In the fitness program that I’m in right now, we were asked to choose a “power word” or phrase (that’s the acceptable Christian substitution for “mantra”) and keep a record of how often we used it. I chose something off the top of my head and ended up using it only a few times during the week in question. But last Tuesday, two events converged to suggest a power phrase that I’m actually going to use–and that I consider worth blogging about.
Event #1: Tuesday evening, my team completed a tough AMRAP (as many rounds as possible) workout involving sandbags. It wasn’t a race, but for the first few rounds, it would be very obvious how fast each person was working. Cocky and obnoxious as I am, I assumed that because I’m already a regular exerciser, I would be one of the faster participants. So imagine my pride-goeth-before-a-fall devastation when I realized I was the only person still at the starting line doing overhead lifts while every single other member of my team–all nine of them–had moved to the next spot to do squats. I was in dead last place.

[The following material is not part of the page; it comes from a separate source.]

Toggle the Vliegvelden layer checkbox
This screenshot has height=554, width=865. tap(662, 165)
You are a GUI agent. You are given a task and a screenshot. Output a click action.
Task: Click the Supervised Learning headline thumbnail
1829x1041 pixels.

If you’re even a casual reader of my blog, you probably know that I like winning, and I tend to turn things that aren’t competitions into competitions. So even though I got a really great workout Tuesday night, and my team ended up getting more reps in this workout than any of the other three teams (that part of it actually was a competition), I went home feeling embarrassed at how slow I had been. The fact that I started out using one of the heaviest sandbags didn’t make me feel better, especially because I had to give it up fifteen minutes into the workout and use a lighter weight.

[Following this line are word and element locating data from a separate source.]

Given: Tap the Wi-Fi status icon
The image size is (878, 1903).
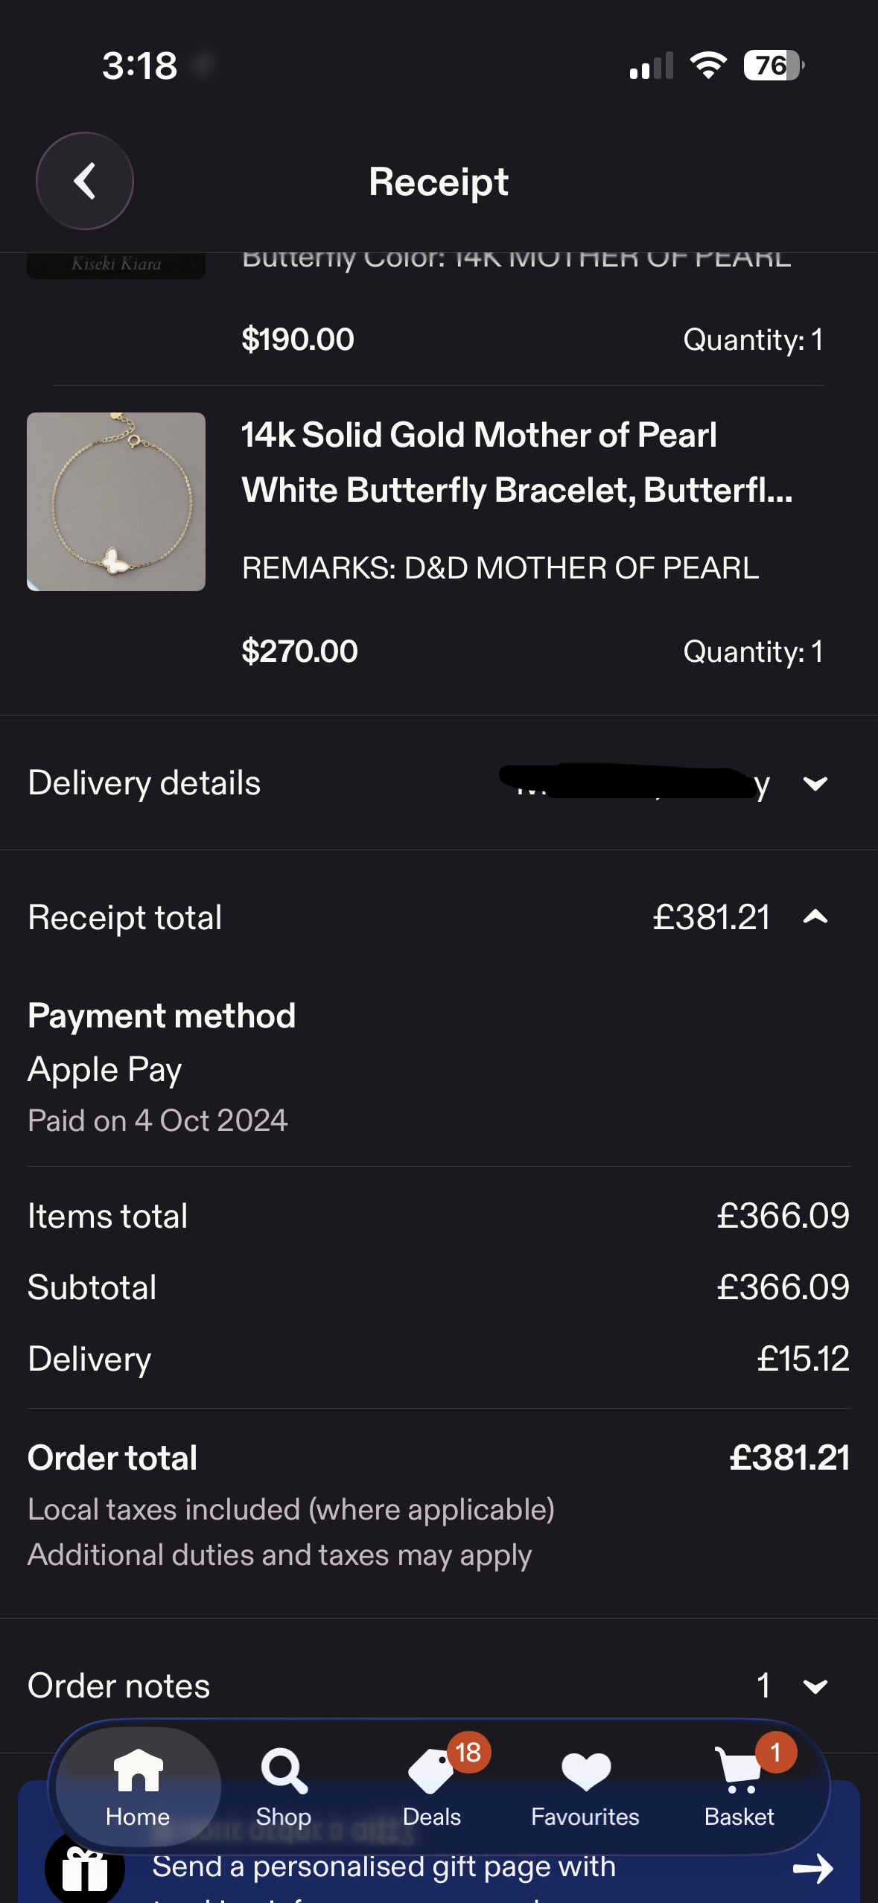Looking at the screenshot, I should pyautogui.click(x=708, y=66).
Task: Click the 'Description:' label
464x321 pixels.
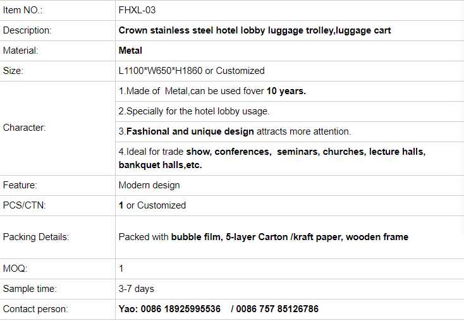Action: tap(27, 30)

Event #2: When I got home, I decided to mow my lawn while I was sweaty anyway. While mowing, I listened to Mumford and Sons’ Babel. (I was listening to this album over and over last week in preparation for a podcast I recorded on Thursday with my colleague The Pop Song Professor–more on this next week, probably.) One of my favorite songs on that album is “Lover’s Eyes,” which contains these lyrics, repeated multiple times: “I’ll walk slow/I’ll walk slow/Take my hand, help me on my way.” I had already noticed that the whole album seems to have a theme of humility and willingness to be taught and led–think of lines like “Keep my eyes to serve, my hands to learn” (from “Below My Feet,” another of my favorites). But on Tuesday night while I was mowing, the line “I’ll walk slow” struck me for obvious reasons. And later, yet another of my favorite songs, “Not with Haste,” struck me as well–again, for obvious reasons, I hope.
Since Tuesday night, that line “I’ll walk slow” has come to my mind many times, such as when I worried about once again coming in last place in Thursday evening’s workout. It may be a counterintuitive “power phrase,” but–like many people, I suspect–I usually don’t have to make myself try harder or go faster. I have to make myself slow down and enjoy what I’m doing. I have to learn how to accept not being the best, and specifically, the fastest. I sometimes have to, as the lyric says, reach out my hand and allow myself to be led by people who are better at things than I am. I have to be okay with slow progress in areas of my life where I want to see immediate change. Because–and now I’m going to preach for a second–walking slow is better than standing still.